Die meisten Fälle haben ihren Ursprung in den Jahren 1996 bis 2000, also noch bevor die AKP in der Türkei ihren Siegeszug antrat. Aufgedeckt werden sie in der Regel nur durch Zufall – etwa wenn die österreichischen Ämter bei Familienzusammenführungen Einblick in das türkische Personenstandsregister erhalten.
Wie viele illegale Doppelstaatsbürger in Österreich leben, wissen die Behörden nicht. Zahlen, die im Zuge der türkischen Parlamentswahlen im November 2015 bekannt wurden, machen jedoch stutzig. Am Wahlabend gab die AKP Avusturya auf ihrer Facebookseite bekannt, dass in Österreich bei einer Wahlbeteiligung von 45 Prozent 48.020 Stimmen abgegeben wurden.
Zu viele Wähler
Somit wären umgerechnet rund 106.000 Personen wahlberechtigt gewesen. Laut Statistik Austria lebten per 1. 1. 2016 – also kurz nach der Wahl – in Österreich nur rund 93.000 türkische Staatsbürger, die 18 Jahre und älter waren. Bei den 13.000 offenbar zusätzlichen Wahlberechtigten könnte es sich um illegale Doppelstaatsbürger handeln.
Die Diskussionen über diese Thematik sind nicht ohne Folge geblieben. "Es gibt eine regelrechte Panik in der türkeistämmigen Community", sagt die aus der Tiroler Minarett-Gemeinde Telfs stammende grüne Nationalrätin Berivan Aslan (Grüne).

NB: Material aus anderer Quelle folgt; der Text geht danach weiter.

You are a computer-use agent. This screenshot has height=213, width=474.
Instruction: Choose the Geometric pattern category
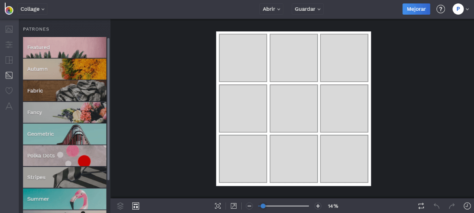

"Viele kennen sich rechtlich nicht gut aus und sind erst jetzt draufgekommen, dass sie neben der österreichischen auch die türkische Staatsbürgerschaft besitzen, nachdem sie sich erkundigt haben", sagt sie. Dieses Argument wird von Betroffenen auch gegenüber den Behörden immer wieder angeführt, die das jedoch als Schutzbehauptung werten.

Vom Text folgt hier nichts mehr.